* [Aim of the exercise]:
From the listing below, pull each line that includes "agent".
━━━ Input ━━━
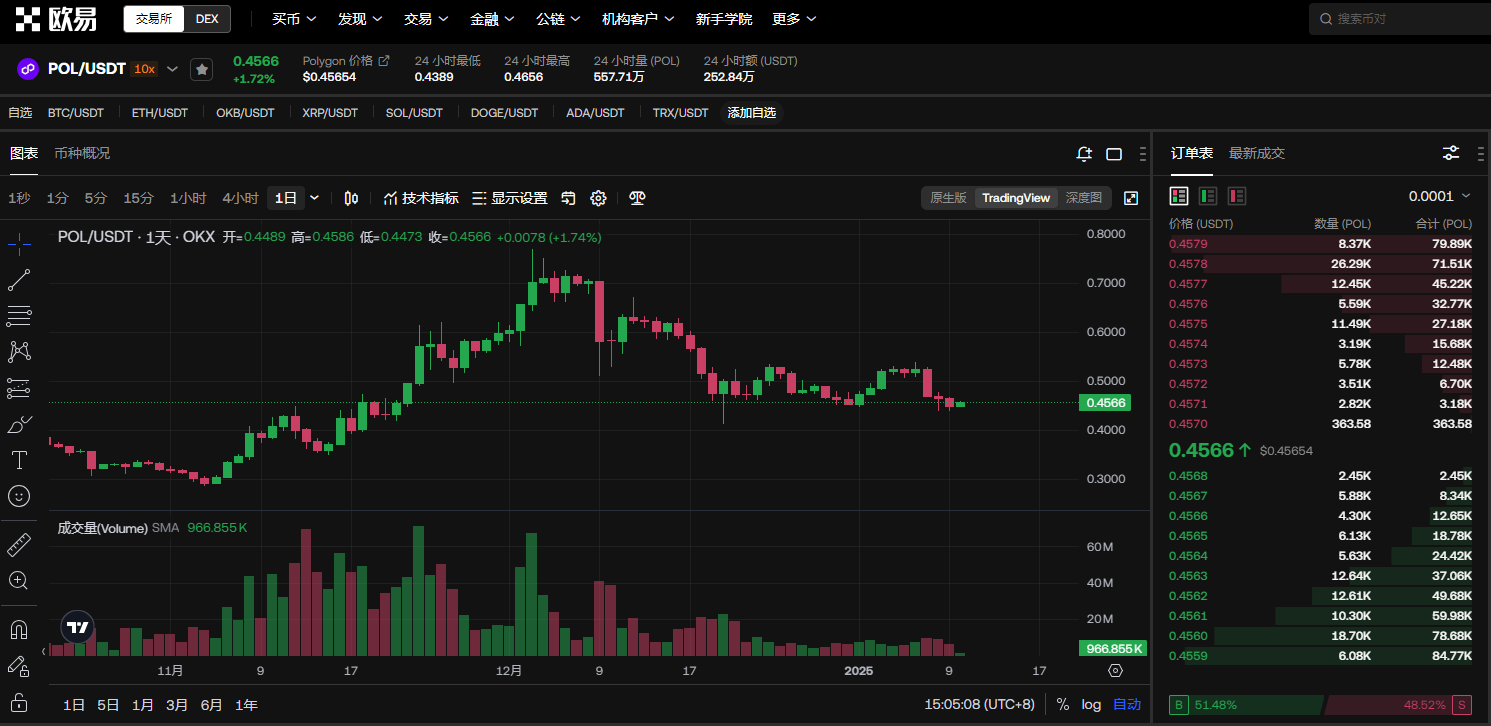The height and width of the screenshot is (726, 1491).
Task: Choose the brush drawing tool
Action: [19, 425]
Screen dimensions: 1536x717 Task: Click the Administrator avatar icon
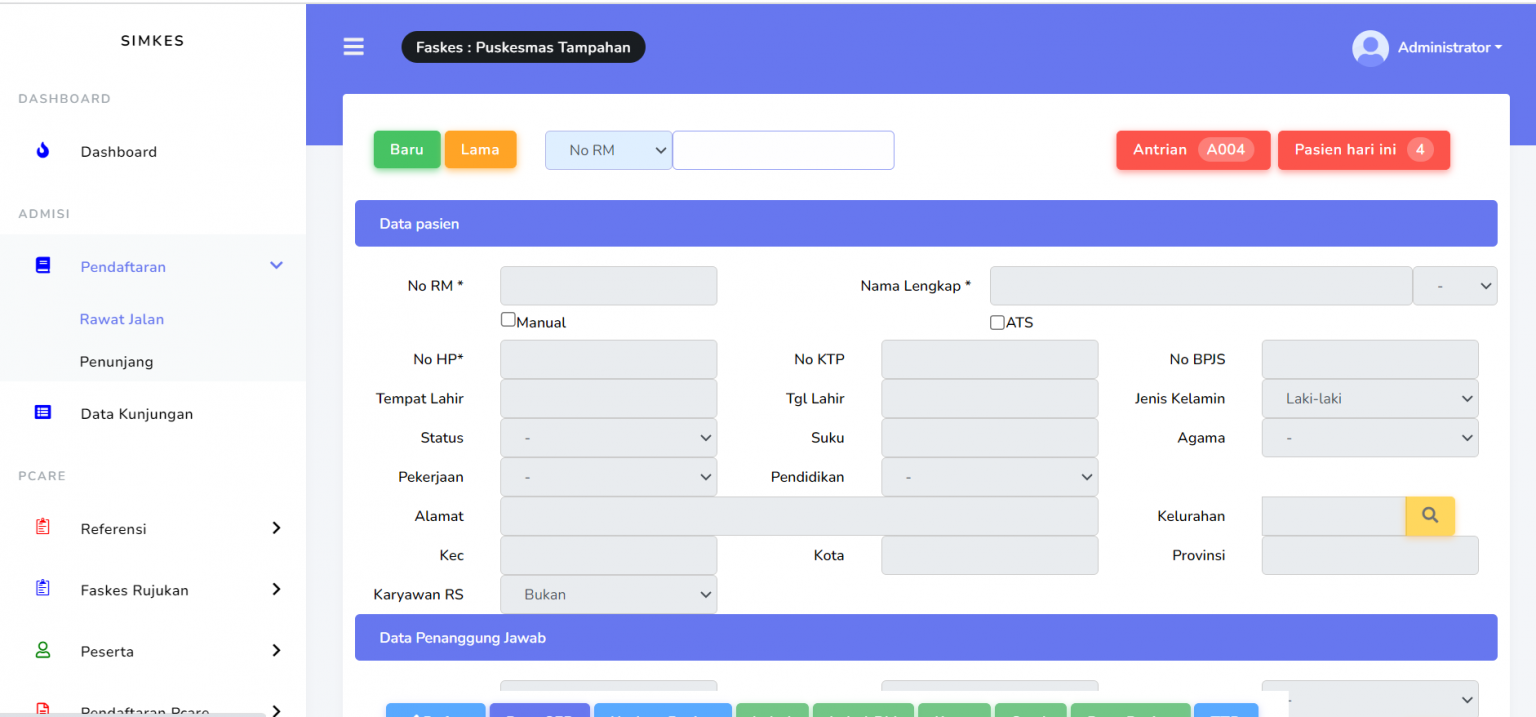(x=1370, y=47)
━━━
━━━ Input ━━━
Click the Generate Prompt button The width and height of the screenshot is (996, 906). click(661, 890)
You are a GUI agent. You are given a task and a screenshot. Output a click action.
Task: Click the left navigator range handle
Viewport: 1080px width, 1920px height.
━━━
━━━ Input ━━━
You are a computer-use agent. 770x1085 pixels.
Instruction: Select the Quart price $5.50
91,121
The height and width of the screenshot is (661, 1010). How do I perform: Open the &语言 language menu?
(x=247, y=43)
━━━
* [Solution to this task]:
You are a GUI agent. You are given a task and a screenshot. Output a click action.
You are a computer-use agent. 770x1085 pixels.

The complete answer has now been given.